The answer must be an exact copy of every record below.

(Records drawn from a dataset)
--- START ---

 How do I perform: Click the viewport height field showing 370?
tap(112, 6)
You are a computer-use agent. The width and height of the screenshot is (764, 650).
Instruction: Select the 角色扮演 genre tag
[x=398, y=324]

--- END ---

**Task response:**
 How do I perform: Click the viewport height field showing 370?
tap(112, 6)
You are a computer-use agent. The width and height of the screenshot is (764, 650).
Instruction: Select the 角色扮演 genre tag
[x=398, y=324]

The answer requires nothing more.